>>>>
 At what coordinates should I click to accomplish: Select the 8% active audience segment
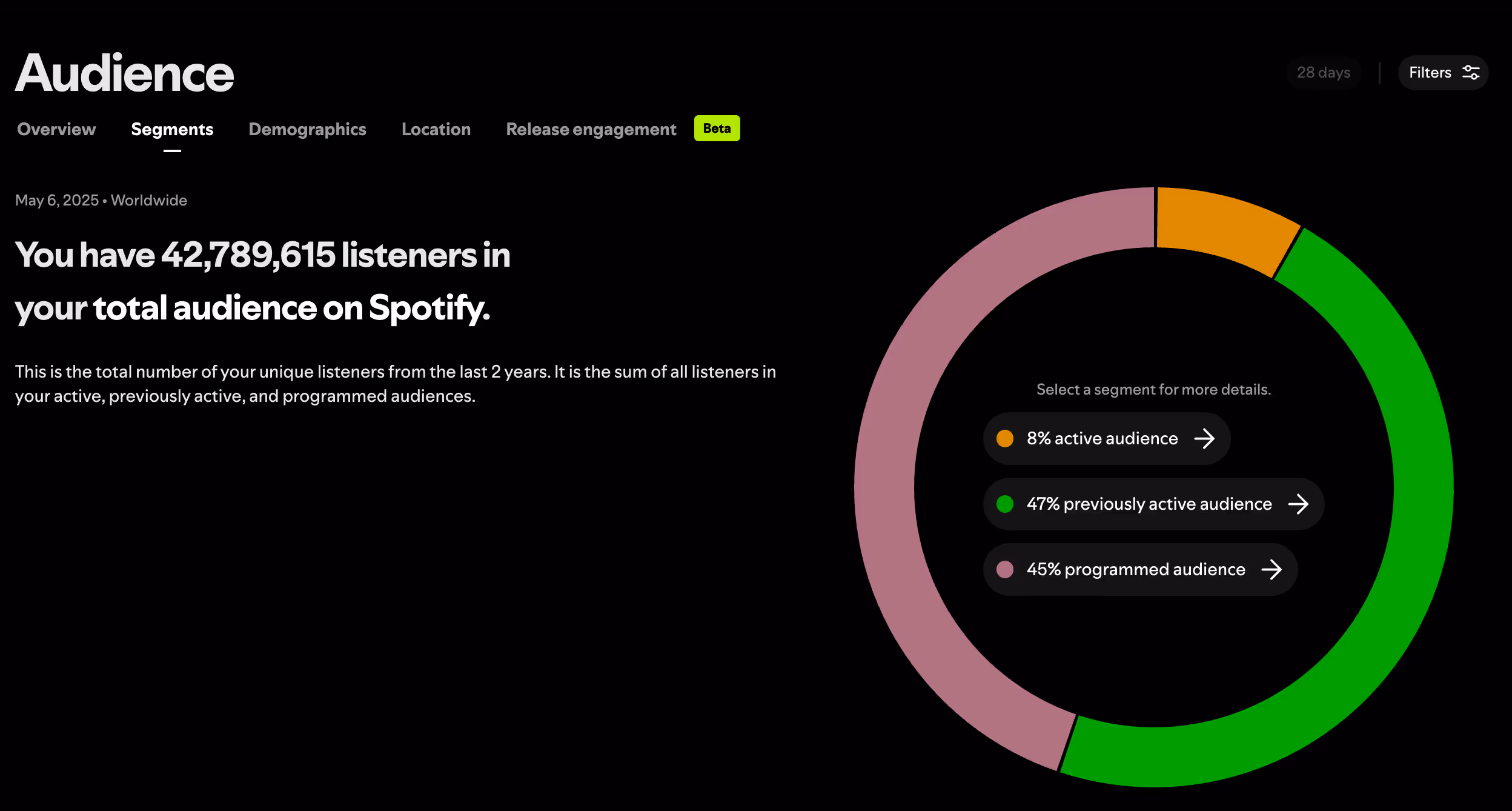point(1102,439)
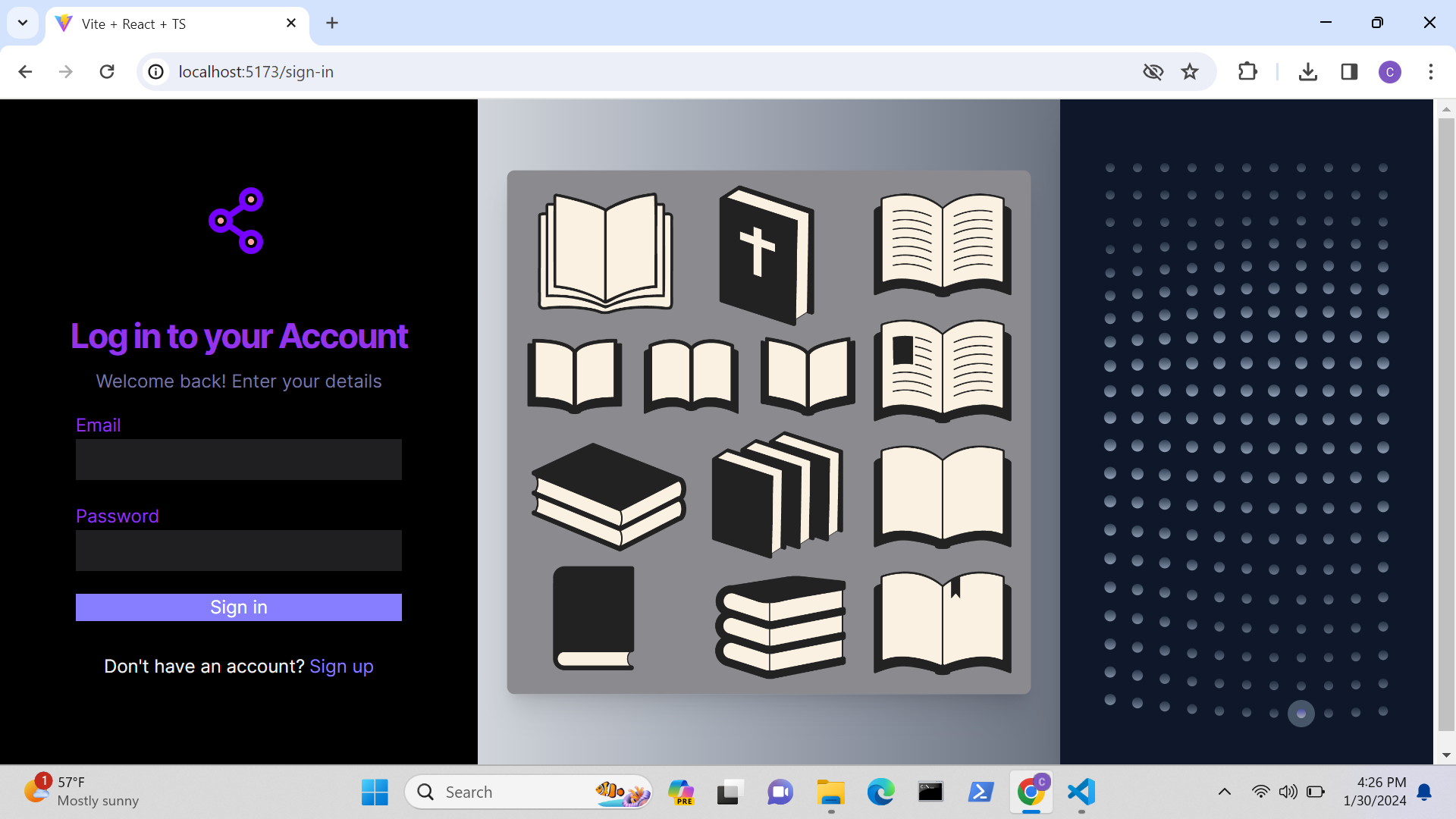Toggle the Chrome side panel icon
The width and height of the screenshot is (1456, 819).
(1350, 72)
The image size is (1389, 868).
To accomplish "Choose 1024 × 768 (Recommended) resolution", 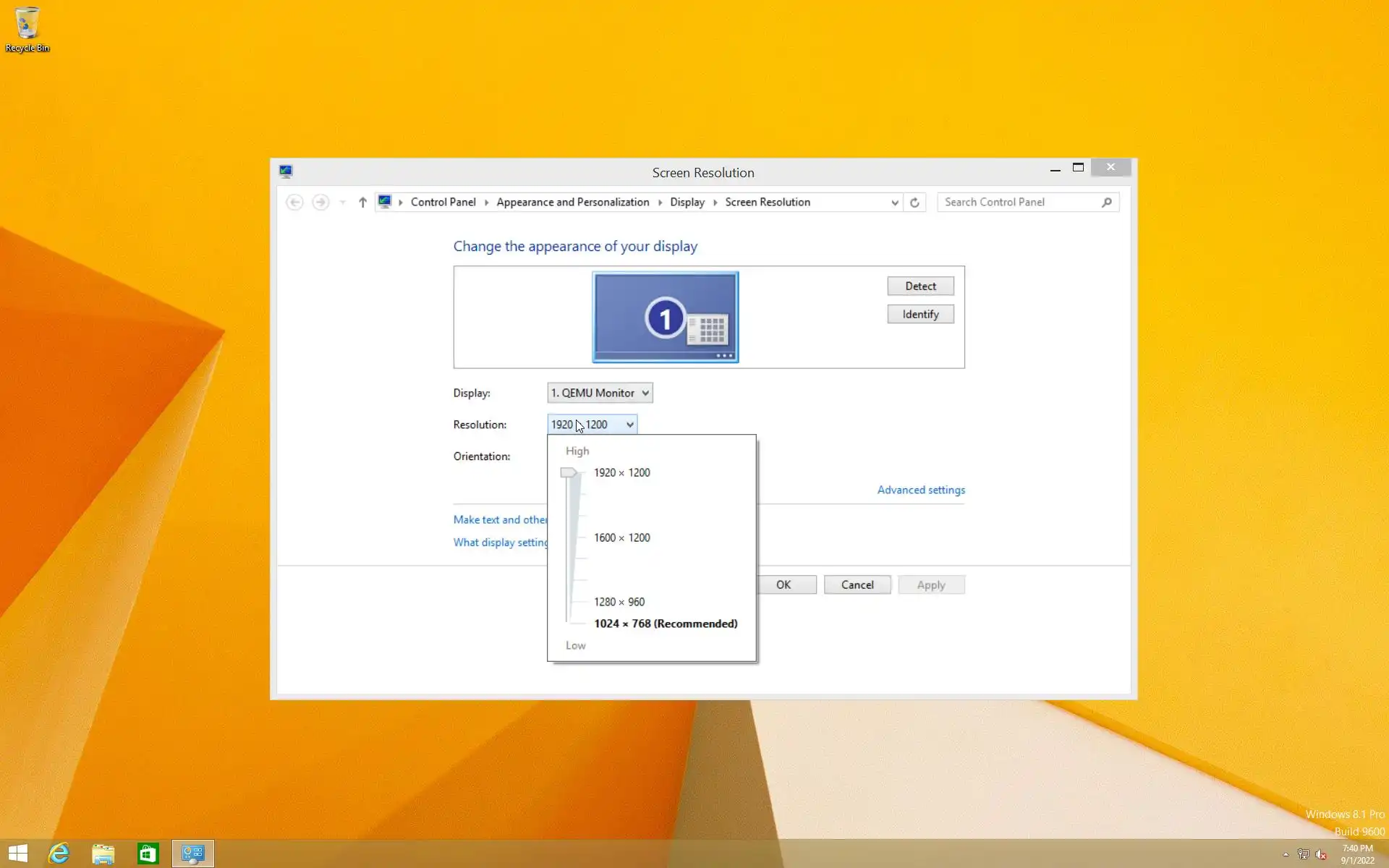I will click(x=665, y=624).
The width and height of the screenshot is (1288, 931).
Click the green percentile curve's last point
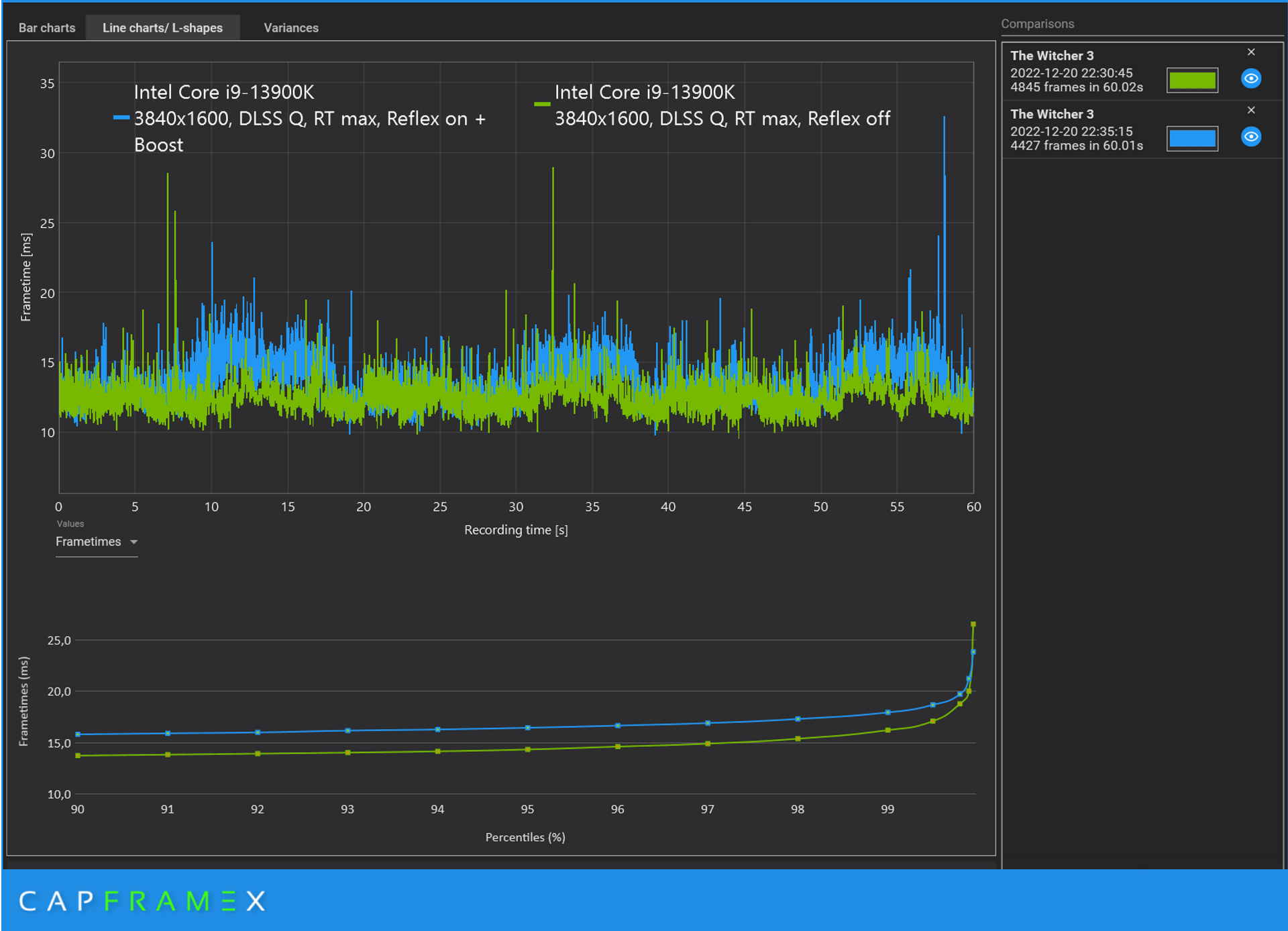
<<<<
* Assignment *
Once you find the line containing "The width and height of the screenshot is (1288, 931).", retype it and every line after it through the last line of the records above, exactly. Add nothing else, and leave out the pictures.

* Task output *
The width and height of the screenshot is (1288, 931).
Click the green percentile curve's last point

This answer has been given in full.